--- Given records Enclosed Below ---

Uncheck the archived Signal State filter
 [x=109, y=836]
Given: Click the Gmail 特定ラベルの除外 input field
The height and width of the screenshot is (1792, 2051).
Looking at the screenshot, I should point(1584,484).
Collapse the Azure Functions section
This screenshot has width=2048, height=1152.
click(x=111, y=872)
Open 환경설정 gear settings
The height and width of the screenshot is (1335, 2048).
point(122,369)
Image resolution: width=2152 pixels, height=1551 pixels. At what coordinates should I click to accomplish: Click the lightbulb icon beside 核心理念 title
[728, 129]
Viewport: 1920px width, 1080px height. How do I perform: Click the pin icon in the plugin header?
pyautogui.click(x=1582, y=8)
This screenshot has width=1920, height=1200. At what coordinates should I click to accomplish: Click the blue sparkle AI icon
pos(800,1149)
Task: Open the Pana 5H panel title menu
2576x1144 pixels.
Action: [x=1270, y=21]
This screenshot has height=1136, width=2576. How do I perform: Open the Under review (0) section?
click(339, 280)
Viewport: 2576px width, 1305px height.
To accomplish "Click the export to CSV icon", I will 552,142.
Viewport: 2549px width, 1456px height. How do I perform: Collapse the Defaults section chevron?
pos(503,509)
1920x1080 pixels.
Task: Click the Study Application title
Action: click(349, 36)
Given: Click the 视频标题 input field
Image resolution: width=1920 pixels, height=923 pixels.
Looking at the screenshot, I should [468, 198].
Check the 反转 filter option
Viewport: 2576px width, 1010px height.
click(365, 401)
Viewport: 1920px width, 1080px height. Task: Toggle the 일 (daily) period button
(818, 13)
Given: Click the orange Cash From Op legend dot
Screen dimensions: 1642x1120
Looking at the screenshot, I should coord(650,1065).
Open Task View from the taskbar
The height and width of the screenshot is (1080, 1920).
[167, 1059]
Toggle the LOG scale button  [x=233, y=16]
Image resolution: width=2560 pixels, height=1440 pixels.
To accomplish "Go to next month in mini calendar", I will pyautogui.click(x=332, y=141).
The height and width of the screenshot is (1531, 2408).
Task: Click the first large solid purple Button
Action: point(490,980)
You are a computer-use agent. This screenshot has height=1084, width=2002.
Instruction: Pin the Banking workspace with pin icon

--- End of Enclosed Given records ---

Give back only the lines from the one containing "Screen dimensions: 1642x1120" through the final line of the entries above, exactly as written, both included.

Screen dimensions: 1642x1120
Looking at the screenshot, I should coord(650,1065).
Open Task View from the taskbar
The height and width of the screenshot is (1080, 1920).
[167, 1059]
Toggle the LOG scale button  [x=233, y=16]
Image resolution: width=2560 pixels, height=1440 pixels.
To accomplish "Go to next month in mini calendar", I will pyautogui.click(x=332, y=141).
The height and width of the screenshot is (1531, 2408).
Task: Click the first large solid purple Button
Action: point(490,980)
You are a computer-use agent. This screenshot has height=1084, width=2002.
Instruction: Pin the Banking workspace with pin icon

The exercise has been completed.